● **STATED PROBLEM**
Reproduce all of the material below, substituting "How do I complete" for every occurrence of "How do I perform" and leaving everything else unaltered.

"""

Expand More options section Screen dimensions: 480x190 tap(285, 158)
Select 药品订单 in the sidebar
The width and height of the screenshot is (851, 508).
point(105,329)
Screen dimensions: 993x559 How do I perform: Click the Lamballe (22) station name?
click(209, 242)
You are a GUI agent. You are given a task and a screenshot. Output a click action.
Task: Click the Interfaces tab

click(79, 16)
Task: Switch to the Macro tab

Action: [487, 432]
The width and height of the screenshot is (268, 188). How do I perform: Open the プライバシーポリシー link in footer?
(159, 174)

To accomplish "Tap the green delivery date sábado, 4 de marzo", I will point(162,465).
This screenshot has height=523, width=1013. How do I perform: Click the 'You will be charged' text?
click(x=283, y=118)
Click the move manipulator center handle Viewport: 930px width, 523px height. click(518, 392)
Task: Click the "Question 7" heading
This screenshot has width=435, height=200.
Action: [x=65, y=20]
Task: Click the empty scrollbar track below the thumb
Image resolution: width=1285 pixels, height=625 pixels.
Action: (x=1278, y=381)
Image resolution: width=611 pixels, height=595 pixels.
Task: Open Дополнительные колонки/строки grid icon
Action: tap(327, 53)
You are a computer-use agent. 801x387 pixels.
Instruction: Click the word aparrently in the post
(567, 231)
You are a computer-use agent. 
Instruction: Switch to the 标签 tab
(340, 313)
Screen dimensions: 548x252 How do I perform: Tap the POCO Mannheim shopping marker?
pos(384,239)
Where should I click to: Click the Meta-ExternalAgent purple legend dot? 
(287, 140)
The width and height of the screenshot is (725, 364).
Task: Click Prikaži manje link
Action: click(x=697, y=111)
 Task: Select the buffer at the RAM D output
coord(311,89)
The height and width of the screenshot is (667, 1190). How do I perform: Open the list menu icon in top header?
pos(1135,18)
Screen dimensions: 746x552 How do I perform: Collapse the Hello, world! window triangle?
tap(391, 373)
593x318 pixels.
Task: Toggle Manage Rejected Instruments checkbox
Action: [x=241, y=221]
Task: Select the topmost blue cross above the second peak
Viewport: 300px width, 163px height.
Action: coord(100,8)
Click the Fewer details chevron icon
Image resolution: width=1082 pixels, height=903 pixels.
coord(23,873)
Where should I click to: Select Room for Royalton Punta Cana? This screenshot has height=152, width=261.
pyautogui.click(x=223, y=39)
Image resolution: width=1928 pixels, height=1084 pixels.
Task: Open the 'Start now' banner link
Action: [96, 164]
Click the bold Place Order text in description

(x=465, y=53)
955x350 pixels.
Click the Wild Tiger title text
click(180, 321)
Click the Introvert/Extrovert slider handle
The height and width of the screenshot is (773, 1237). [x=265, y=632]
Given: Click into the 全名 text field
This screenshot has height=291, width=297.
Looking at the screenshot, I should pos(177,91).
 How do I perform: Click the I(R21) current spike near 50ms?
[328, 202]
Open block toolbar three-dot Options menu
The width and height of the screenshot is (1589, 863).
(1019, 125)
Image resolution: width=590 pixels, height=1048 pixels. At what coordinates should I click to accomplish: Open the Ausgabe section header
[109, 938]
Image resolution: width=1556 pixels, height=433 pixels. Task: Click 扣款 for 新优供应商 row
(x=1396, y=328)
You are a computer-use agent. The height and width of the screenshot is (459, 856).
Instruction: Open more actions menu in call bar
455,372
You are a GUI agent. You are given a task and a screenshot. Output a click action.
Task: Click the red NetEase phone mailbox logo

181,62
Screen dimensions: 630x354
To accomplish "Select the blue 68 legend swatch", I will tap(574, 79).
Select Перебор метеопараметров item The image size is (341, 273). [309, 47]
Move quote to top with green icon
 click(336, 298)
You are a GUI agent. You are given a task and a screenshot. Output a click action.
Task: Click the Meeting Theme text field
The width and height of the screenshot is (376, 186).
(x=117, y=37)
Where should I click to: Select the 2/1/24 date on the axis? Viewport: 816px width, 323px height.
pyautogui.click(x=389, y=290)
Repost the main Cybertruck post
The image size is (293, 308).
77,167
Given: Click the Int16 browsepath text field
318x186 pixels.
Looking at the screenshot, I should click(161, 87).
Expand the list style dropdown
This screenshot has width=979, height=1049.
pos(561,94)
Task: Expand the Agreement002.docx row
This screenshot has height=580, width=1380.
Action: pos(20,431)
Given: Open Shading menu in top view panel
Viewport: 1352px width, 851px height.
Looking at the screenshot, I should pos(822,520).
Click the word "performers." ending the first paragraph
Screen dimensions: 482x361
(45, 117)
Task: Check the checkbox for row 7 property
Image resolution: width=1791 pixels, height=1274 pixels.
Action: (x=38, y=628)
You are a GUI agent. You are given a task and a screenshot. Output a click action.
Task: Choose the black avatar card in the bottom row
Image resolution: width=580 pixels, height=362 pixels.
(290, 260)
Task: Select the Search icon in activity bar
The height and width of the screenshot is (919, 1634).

"""

● **RESULT BELOW**
Expand More options section Screen dimensions: 480x190 tap(285, 158)
Select 药品订单 in the sidebar
The width and height of the screenshot is (851, 508).
point(105,329)
Screen dimensions: 993x559 How do I complete: Click the Lamballe (22) station name?
click(209, 242)
You are a GUI agent. You are given a task and a screenshot. Output a click action.
Task: Click the Interfaces tab

click(79, 16)
Task: Switch to the Macro tab

Action: [487, 432]
The width and height of the screenshot is (268, 188). How do I complete: Open the プライバシーポリシー link in footer?
(159, 174)

To accomplish "Tap the green delivery date sábado, 4 de marzo", I will point(162,465).
This screenshot has height=523, width=1013. How do I complete: Click the 'You will be charged' text?
click(x=283, y=118)
Click the move manipulator center handle Viewport: 930px width, 523px height. click(518, 392)
Task: Click the "Question 7" heading
This screenshot has width=435, height=200.
Action: [x=65, y=20]
Task: Click the empty scrollbar track below the thumb
Image resolution: width=1285 pixels, height=625 pixels.
Action: (x=1278, y=381)
Image resolution: width=611 pixels, height=595 pixels.
Task: Open Дополнительные колонки/строки grid icon
Action: tap(327, 53)
You are a computer-use agent. 801x387 pixels.
Instruction: Click the word aparrently in the post
(567, 231)
You are a computer-use agent. 
Instruction: Switch to the 标签 tab
(340, 313)
Screen dimensions: 548x252 How do I complete: Tap the POCO Mannheim shopping marker?
pos(384,239)
Where should I click to: Click the Meta-ExternalAgent purple legend dot? 
(287, 140)
The width and height of the screenshot is (725, 364).
Task: Click Prikaži manje link
Action: click(x=697, y=111)
 Task: Select the buffer at the RAM D output
coord(311,89)
The height and width of the screenshot is (667, 1190). How do I complete: Open the list menu icon in top header?
pos(1135,18)
Screen dimensions: 746x552 How do I complete: Collapse the Hello, world! window triangle?
tap(391, 373)
593x318 pixels.
Task: Toggle Manage Rejected Instruments checkbox
Action: [x=241, y=221]
Task: Select the topmost blue cross above the second peak
Viewport: 300px width, 163px height.
Action: coord(100,8)
Click the Fewer details chevron icon
Image resolution: width=1082 pixels, height=903 pixels.
coord(23,873)
Where should I click to: Select Room for Royalton Punta Cana? This screenshot has height=152, width=261.
pyautogui.click(x=223, y=39)
Image resolution: width=1928 pixels, height=1084 pixels.
Task: Open the 'Start now' banner link
Action: [96, 164]
Click the bold Place Order text in description

(x=465, y=53)
955x350 pixels.
Click the Wild Tiger title text
click(180, 321)
Click the Introvert/Extrovert slider handle
The height and width of the screenshot is (773, 1237). [x=265, y=632]
Given: Click into the 全名 text field
This screenshot has height=291, width=297.
Looking at the screenshot, I should pos(177,91).
 How do I complete: Click the I(R21) current spike near 50ms?
[328, 202]
Open block toolbar three-dot Options menu
The width and height of the screenshot is (1589, 863).
(1019, 125)
Image resolution: width=590 pixels, height=1048 pixels. At what coordinates should I click to accomplish: Open the Ausgabe section header
[109, 938]
Image resolution: width=1556 pixels, height=433 pixels. Task: Click 扣款 for 新优供应商 row
(x=1396, y=328)
You are a computer-use agent. The height and width of the screenshot is (459, 856).
Instruction: Open more actions menu in call bar
455,372
You are a GUI agent. You are given a task and a screenshot. Output a click action.
Task: Click the red NetEase phone mailbox logo

181,62
Screen dimensions: 630x354
To accomplish "Select the blue 68 legend swatch", I will tap(574, 79).
Select Перебор метеопараметров item The image size is (341, 273). [309, 47]
Move quote to top with green icon
 click(336, 298)
You are a GUI agent. You are given a task and a screenshot. Output a click action.
Task: Click the Meeting Theme text field
The width and height of the screenshot is (376, 186).
(x=117, y=37)
Where should I click to: Select the 2/1/24 date on the axis? Viewport: 816px width, 323px height.
pyautogui.click(x=389, y=290)
Repost the main Cybertruck post
The image size is (293, 308).
77,167
Given: Click the Int16 browsepath text field
318x186 pixels.
Looking at the screenshot, I should click(161, 87).
Expand the list style dropdown
This screenshot has width=979, height=1049.
pos(561,94)
Task: Expand the Agreement002.docx row
This screenshot has height=580, width=1380.
Action: pos(20,431)
Given: Open Shading menu in top view panel
Viewport: 1352px width, 851px height.
Looking at the screenshot, I should pos(822,520).
Click the word "performers." ending the first paragraph
Screen dimensions: 482x361
(45, 117)
Task: Check the checkbox for row 7 property
Image resolution: width=1791 pixels, height=1274 pixels.
Action: (x=38, y=628)
You are a GUI agent. You are given a task and a screenshot. Output a click action.
Task: Choose the black avatar card in the bottom row
Image resolution: width=580 pixels, height=362 pixels.
(290, 260)
Task: Select the Search icon in activity bar
The height and width of the screenshot is (919, 1634).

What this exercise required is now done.